The article (Israel nominates controversial right-wing figure to head Holocaust memorial, Nov. 29) focused on the row concerning the nomination of Effie Eitam to lead the venerable institution.
Though the MacDiarmid correctly reports that the nomination of Eitam, a retired brigadier general and former politician who once called for the expulsion of Palestinians, has sparked outrage in Israel and the wider Jewish world, the introduction of JVP – the sole Jewish organisation mentioned – in the following sentences is, we argued, extraordinarily misleading and highly inappropriate:
Jewish Voice for Peace, an American activist organisation, called his nomination “sickening”.
“We are appalled at the repeated desecration, distortion, and instrumentalisation of Holocaust memory to support the violent actions and words of people like Effie Eitam,” the group wrote.
As CAMERA has demonstrated, JVP is an extremely marginal, US-based anti-Zionist group which promotes BDS, praises terrorists who’ve carried out deadly attacks, employs antisemitic tropes and even blamed Israel and American Jewish groups for racism and police brutality in the US.
Moreover, JVP, quoted in the Telegraph article expressing concern over preserving Holocaust memory, itself “instrumentalised” the murder of six million Jews when, in 2015, its NY branch joined other antisemitic groups to disrupt a vote on commemorating the liberation of Auschwitz.
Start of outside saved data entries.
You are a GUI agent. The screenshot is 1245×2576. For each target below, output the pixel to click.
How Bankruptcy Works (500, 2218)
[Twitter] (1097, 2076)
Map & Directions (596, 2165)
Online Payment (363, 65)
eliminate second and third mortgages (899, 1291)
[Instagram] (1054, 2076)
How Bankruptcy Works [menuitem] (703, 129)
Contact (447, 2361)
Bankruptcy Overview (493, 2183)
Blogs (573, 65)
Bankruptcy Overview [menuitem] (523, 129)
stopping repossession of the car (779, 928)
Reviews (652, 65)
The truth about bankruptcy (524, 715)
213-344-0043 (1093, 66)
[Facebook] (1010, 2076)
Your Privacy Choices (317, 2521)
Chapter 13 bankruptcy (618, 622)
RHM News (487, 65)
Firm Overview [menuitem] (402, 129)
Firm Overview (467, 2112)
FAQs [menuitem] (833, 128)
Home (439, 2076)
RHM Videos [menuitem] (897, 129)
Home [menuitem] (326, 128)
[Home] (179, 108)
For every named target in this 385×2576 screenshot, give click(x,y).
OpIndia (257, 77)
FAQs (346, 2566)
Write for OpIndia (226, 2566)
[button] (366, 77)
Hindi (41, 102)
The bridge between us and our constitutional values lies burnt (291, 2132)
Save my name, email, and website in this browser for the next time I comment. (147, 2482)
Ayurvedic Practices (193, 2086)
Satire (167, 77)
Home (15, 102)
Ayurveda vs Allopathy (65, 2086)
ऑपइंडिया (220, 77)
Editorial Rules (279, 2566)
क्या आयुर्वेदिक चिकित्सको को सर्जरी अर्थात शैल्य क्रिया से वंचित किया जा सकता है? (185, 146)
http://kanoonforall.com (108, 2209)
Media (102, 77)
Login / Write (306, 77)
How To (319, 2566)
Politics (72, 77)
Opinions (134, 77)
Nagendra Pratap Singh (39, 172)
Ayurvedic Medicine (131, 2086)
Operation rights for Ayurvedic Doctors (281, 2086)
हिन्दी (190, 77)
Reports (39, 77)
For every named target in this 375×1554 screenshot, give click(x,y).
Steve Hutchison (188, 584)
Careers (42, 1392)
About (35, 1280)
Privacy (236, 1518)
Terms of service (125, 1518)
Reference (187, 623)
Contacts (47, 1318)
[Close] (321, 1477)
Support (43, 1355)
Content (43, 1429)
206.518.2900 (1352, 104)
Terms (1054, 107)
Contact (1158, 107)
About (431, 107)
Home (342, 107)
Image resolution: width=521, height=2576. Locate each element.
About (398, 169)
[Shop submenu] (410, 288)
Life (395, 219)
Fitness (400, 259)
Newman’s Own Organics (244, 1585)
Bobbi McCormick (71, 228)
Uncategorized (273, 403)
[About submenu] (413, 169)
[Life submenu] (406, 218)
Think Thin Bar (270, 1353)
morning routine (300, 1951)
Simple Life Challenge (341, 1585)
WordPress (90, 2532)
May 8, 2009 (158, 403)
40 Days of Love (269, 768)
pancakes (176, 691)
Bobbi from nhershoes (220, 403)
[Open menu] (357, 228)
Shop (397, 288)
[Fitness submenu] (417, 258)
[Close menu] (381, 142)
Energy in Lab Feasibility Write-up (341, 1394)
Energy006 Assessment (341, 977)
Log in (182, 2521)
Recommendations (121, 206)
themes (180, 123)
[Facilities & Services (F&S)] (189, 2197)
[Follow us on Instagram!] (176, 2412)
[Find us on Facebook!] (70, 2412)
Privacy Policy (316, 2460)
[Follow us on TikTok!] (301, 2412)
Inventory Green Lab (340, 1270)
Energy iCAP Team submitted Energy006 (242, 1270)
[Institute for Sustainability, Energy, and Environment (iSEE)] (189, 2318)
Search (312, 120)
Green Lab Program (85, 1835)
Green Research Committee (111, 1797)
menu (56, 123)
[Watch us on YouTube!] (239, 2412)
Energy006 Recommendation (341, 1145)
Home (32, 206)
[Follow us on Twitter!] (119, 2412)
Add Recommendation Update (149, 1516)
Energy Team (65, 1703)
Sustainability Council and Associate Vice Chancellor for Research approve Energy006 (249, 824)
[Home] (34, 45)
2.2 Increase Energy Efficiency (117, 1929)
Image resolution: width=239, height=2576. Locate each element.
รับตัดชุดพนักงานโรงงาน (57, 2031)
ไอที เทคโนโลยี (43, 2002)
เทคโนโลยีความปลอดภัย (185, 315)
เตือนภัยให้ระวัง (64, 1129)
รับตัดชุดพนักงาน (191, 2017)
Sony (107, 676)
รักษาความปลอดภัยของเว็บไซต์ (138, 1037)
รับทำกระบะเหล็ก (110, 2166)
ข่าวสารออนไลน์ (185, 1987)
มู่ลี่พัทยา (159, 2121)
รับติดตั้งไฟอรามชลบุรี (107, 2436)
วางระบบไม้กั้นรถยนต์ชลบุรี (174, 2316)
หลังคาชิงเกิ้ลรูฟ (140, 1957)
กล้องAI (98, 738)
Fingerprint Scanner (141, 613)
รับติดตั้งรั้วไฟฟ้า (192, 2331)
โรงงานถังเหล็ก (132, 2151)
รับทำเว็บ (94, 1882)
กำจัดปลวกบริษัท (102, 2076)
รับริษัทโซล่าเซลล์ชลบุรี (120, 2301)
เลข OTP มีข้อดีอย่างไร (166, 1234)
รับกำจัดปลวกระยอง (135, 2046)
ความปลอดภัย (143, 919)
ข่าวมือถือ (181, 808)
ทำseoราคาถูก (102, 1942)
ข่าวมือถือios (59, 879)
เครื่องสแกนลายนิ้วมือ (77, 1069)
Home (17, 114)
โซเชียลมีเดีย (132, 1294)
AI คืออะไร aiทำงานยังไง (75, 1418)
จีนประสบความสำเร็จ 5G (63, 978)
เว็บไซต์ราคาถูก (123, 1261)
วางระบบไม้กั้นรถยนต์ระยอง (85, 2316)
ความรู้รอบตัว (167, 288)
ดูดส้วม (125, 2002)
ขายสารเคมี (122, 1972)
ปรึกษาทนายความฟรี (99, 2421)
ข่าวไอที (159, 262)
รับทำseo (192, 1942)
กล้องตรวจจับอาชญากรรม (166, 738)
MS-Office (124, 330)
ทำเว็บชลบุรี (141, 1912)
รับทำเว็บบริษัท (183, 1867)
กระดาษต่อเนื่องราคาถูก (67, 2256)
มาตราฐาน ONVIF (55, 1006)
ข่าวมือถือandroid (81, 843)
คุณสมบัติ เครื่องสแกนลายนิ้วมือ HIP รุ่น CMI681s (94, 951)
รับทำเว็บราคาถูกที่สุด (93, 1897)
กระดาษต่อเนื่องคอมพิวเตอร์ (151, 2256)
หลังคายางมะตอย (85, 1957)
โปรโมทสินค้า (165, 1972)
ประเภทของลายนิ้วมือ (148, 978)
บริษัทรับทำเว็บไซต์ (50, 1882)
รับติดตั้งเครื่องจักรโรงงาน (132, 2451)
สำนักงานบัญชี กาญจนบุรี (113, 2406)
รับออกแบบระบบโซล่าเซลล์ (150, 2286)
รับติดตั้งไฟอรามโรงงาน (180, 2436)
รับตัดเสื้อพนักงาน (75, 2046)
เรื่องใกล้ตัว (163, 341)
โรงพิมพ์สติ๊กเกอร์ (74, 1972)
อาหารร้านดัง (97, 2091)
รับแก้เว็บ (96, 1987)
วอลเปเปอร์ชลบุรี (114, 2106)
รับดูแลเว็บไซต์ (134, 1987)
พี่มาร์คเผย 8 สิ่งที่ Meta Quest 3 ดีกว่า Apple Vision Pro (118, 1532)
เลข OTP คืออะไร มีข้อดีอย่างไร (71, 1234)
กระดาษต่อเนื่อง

JVP has also has used slogans during protests evoking comparisons between Nazi Germany and the Jewish state.
In our complaint, we objected on two grounds: the decision to cite JVP – and only JVP – in the first place, misleadingly suggesting that they’re a representative voice within the Jewish community, and the journalist’s obfuscation of JVP’s radicalism by vaguely characterising them as an “American activist group”.